While in some ways that was the ideal job for the most sociable of people, his deep love of football was guaranteed to see him leave his mark on the beautiful game.

Leo said: “I went over to his flat on Monday and was looking through his shelves and I thought to myself ‘he so loved football.’ He also loved literature and he had a book by F. Scott Fitzgerald between Colin Malam’s book on Gary Lineker and Tommy Lawton’s autobiography. Amazing.”

Soccer Syndrome, published in 1965, was a personal view of post-War football, not just the players but the characters who followed the game. The Independent’s Jim Lawton described it as “one of the best books ever written about football and the emotion it generates.”

In a column Lawton wrote: “It seemed to me that Moynihan most perfectly captured the feelings of the pure football lover. In one passage he wrote heart-rendingly of the end of an affair, in Paris, which was redeemed only by the fact that the woman he loved, who was telling him that she had found a new interest, had her back to a café television set which was providing him with a grainy but utterly unequivocal picture of the unfolding genius of the teenaged Pele.”

Moynihan’s s 1993 book Kevin Keegan: Black And White did not go down too well with its subject which is usually seen as a resounding endorsement. Leo said: “Dad had to write it in a couple of months. I was at university and helped him. Keegan went on local radio and said: ‘Burn the book’ which dad found amusing.”

There were other books including Park Football, Soccer Focus, The Chelsea Story and Not All A Ball in which Moynihan wrote about his childhood. His last book was Restless Lives, the story of his parents who were both artists.

His love for Chelsea and an indication of the sport’s changing times is underlined by a Footballer of the Year dinner Moynihan attended during the Seventies. In those days the dinner at the Cafe Royal was on the day before the FA Cup final.

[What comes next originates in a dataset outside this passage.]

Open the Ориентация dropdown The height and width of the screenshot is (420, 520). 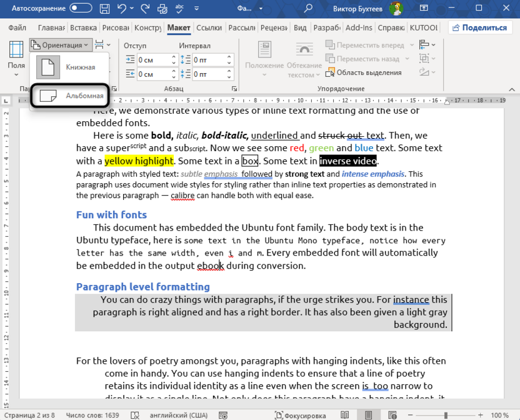[x=61, y=44]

“Dad took Charlie Cooke as his guest,” said Leo. “Chelsea were playing the next day.”

CHRISTOPHER DAVIES

One thought on “John Moynihan 1932-2012

  1. The Soccer Syndrome was unique; seemingly a book on football,– and has there ever been a better one?,– it was a wry observation of a changing society, 60s London, the immediate postwar years as the breeding ground for all that followed: fine prose, great wit.